12. The method of claim 9 wherein the step of automatically controlling the gain of the electronic signal when the luminance of the image is beyond a threshold level comprises automatically controlling the gain of the electronic signal when the luminance of a center area of the image is beyond a threshold level

13. A system for controlling a night vision system for a vehicle comprising

means for projecting an image through a lens onto a low light CCD image sensor array,

means for converting the image into an electronic signal with the low light CDD image sensor array;

means for detecting the luminance of the image;

means for automatically controlling the gain of the electronic signal when the luminance of the image is beyond a threshold level;

means for setting the gain to maximum when the luminance of the image is below the threshold level;

means for automatically controlling the electronic iris of the CCD image sensor array when the luminance of the image is beyond the threshold level; and

means for setting the iris size to maximum when the luminance of the image is below the threshold level.

14. The system of claim 13 wherein the means for detecting the luminance of the image comprises means for detecting the luminance of the upper portion of the image

15. The method of claim 14 wherein the means for detecting the luminance of the upper portion of the image comprises means for detecting the luminance at approximately the uppermost ten scan lines of the image.

16. The method of claim 13 wherein the step of automatically controlling the gain of the electronic signal when the luminance of the image is beyond a threshold level comprises automatically controlling the gain of the electronic signal when the luminance of a center area of the image is beyond a threshold level

17. A night vision camera for a vehicle comprising

a camera portion;

a camera portion securement for attaching the camera portion to the windshield of an automobile,

a display portion;

a display portion securement for attaching the display portion to the windshield of an automobile

18. The night vision system of claim 17 wherein the camera portion securement and the display portion securement each comprises a ball and socket device

19. The night vision system of claim 18 wherein the ball and socket device are attached to the windshield with an adhesive.

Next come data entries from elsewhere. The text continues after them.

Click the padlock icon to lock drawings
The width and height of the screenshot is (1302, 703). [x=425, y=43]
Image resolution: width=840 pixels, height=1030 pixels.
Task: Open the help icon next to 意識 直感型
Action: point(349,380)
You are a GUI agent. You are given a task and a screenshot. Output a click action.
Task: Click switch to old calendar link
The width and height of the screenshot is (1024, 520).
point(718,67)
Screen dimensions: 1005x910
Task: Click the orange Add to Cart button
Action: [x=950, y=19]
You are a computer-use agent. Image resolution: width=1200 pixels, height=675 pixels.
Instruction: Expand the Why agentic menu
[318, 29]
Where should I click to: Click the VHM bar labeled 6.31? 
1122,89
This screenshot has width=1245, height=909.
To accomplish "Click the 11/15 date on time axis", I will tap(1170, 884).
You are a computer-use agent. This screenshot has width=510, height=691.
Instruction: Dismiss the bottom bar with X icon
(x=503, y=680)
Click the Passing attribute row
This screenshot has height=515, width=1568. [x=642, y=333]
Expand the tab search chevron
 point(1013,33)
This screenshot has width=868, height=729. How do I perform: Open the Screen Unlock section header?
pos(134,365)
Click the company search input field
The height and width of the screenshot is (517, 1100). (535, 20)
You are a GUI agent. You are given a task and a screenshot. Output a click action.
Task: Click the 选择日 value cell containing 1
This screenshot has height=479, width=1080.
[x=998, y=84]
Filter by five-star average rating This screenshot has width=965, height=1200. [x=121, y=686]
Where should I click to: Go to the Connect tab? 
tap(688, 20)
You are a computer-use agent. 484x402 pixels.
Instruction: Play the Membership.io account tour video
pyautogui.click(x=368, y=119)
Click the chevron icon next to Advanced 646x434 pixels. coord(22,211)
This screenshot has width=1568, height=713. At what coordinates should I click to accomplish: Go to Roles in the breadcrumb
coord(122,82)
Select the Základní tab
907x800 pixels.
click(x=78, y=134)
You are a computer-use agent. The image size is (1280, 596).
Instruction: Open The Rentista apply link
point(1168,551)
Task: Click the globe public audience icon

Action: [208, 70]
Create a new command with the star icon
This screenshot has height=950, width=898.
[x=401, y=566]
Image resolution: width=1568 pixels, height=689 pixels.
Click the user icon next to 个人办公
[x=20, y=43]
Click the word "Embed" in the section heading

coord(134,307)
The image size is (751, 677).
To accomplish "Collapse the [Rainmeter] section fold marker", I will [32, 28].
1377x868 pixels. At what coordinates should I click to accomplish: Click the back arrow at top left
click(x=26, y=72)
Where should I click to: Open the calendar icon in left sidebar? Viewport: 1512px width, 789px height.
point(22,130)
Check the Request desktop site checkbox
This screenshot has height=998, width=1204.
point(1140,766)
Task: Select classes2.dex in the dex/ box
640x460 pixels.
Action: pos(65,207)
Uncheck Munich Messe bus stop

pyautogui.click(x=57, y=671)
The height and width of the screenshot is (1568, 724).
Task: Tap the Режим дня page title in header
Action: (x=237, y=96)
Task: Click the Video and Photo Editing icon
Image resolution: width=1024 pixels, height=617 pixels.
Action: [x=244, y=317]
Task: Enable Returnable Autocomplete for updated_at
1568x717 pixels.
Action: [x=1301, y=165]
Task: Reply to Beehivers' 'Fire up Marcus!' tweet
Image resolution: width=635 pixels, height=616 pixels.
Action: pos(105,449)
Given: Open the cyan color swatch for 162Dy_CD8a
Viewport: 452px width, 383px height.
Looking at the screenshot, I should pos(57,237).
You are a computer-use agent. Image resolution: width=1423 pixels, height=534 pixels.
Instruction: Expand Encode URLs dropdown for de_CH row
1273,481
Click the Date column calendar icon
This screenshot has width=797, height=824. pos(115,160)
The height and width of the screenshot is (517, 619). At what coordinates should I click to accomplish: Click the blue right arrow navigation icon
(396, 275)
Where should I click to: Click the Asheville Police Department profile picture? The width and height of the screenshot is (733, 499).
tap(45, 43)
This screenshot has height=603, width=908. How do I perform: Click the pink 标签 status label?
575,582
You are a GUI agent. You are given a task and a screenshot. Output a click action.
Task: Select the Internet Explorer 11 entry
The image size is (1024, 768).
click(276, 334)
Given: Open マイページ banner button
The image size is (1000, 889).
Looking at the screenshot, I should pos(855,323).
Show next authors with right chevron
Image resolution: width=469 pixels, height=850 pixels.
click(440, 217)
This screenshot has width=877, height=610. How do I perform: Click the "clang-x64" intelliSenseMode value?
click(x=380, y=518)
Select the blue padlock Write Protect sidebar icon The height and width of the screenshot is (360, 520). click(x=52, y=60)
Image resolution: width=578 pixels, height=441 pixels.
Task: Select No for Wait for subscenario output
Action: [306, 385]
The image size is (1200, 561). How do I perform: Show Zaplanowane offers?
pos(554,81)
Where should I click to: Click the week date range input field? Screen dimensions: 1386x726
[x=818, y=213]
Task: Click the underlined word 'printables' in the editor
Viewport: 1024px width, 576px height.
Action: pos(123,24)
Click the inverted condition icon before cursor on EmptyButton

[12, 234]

20. The night vision system of claim 18 wherein the camera portion and the display portion are assembled in a single case and the camera portion securement and the display portion securement comprise a single securement

21. A night vision system for a vehicle comprising

a camera portion;

a camera portion mounted within the interior of the vehicle,

a display portion;

a display portion securement for attaching the display portion to the windshield of an automobile.